This gels with info from my source within HMRC. HMRC put the brakes on last October; all the rumours came out consequent to that and now this.

HMRC have been lobbying for the go live to be 2015; looks like they’ve got their way!

Plenty of this in Computer Weekly and it’s noticeable that the rate of leaks is accelerating, which is always a sign that there is a disconnect between ministers ideology and the people having to implement. I think the chances of anything coherent and non-pilot like going live by 2015 are nil.

Don’t forget that the backbone is RTI and the HMRC side of things is pretty much up and running. They’re rebuilding the DWP side to facilitate reporting features on HMRC’s side so they’ll see some benefit themselves.

Their big problem from HMRC’s side of things has been getting small and medium enterprises to sign up.
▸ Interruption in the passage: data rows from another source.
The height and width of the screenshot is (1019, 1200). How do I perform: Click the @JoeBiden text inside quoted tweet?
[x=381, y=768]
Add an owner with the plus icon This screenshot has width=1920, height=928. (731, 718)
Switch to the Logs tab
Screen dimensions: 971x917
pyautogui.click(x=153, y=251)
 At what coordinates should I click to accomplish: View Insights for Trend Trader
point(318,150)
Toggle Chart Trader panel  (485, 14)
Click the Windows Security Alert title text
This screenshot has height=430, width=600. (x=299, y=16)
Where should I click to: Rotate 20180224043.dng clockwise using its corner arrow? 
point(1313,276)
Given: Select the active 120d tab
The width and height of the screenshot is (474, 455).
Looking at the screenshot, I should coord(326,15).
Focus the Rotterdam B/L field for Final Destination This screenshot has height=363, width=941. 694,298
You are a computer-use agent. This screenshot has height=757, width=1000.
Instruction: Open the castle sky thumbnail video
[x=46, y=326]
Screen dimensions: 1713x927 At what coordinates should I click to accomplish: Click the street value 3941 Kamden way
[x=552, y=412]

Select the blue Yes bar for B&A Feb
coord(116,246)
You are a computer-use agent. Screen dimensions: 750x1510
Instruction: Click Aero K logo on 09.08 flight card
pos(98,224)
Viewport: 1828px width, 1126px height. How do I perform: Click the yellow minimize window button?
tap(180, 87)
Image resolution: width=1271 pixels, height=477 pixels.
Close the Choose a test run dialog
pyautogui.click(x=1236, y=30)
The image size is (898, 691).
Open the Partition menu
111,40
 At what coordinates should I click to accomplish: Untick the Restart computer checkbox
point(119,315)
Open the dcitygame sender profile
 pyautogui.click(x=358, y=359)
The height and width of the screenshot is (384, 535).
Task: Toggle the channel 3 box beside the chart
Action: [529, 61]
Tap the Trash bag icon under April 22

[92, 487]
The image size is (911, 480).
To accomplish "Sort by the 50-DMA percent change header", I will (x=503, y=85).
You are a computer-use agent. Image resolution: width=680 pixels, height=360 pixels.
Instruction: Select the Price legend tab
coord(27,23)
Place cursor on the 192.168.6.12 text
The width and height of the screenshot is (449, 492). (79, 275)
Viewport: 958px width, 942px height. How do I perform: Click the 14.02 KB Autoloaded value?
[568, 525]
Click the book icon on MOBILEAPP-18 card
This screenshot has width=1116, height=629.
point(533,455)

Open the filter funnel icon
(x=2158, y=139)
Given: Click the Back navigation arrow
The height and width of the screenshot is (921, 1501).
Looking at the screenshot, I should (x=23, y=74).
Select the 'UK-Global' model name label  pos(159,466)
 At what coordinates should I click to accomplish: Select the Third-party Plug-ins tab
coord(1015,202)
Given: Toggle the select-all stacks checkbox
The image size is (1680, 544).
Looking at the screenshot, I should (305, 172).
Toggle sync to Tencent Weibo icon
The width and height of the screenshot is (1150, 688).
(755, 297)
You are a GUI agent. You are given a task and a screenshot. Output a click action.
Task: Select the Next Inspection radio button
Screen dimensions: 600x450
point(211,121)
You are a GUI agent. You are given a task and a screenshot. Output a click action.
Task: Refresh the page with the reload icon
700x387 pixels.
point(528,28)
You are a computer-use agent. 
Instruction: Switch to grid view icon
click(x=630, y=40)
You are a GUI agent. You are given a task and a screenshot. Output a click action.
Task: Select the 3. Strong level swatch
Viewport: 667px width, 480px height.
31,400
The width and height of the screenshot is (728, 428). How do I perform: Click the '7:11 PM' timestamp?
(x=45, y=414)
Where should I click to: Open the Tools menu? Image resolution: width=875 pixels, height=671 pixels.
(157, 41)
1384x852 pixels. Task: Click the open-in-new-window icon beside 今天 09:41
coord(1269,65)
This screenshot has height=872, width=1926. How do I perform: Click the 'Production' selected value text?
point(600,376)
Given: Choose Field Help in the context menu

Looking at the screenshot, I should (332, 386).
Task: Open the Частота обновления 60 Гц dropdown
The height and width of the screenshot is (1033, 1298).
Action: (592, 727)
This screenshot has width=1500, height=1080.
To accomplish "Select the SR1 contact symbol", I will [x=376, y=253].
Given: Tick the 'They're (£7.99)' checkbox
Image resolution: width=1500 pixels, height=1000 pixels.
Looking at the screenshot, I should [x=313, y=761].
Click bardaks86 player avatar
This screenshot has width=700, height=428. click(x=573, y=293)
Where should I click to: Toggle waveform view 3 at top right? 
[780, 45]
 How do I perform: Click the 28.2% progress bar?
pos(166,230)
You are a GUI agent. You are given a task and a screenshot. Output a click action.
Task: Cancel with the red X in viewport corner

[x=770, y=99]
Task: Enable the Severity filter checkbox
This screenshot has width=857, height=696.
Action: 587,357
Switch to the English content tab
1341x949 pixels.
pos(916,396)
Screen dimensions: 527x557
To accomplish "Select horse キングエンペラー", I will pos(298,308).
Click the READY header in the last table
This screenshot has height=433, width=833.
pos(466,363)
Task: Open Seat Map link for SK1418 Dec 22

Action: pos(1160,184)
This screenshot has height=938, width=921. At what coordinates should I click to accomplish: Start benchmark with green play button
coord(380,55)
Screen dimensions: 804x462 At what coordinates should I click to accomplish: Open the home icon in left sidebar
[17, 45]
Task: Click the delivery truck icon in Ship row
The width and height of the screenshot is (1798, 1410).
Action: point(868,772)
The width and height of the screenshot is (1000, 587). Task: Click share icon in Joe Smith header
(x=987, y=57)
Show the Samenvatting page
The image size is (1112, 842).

I get half a feeling that they’ve not rushed so as to put a spanner in IDS’s works but that’s conjecture on my part.

One indictor that they’re good to go will be the announcement of penalties for businesses that do not sign up to RTI by a certain date; I have it on good authority that it is in the wings…

RTI is but a very small proportion of this. A very small proportion. In the scheme of things it’s relatively inconsequential in comparison to the other barriers standing in the way of UC. FWIW my understanding is that RTI is not really up and running; not fit for purpose and a long way from being shared for a whole host of reasons.

Sign up is also a small aspect but the key bit is that people don’t just decline to sign up. There are very clear reasons why a business might not sign up, including that it showed itself to not be fit for purpose. If penalties are mooted but SMEs think it’s not fit then they will start to say so in much the same way Computer Weekly is reporting IT providers coming out of the closet to express their concerns about multiple facets of the process in which they may or may not be involved. 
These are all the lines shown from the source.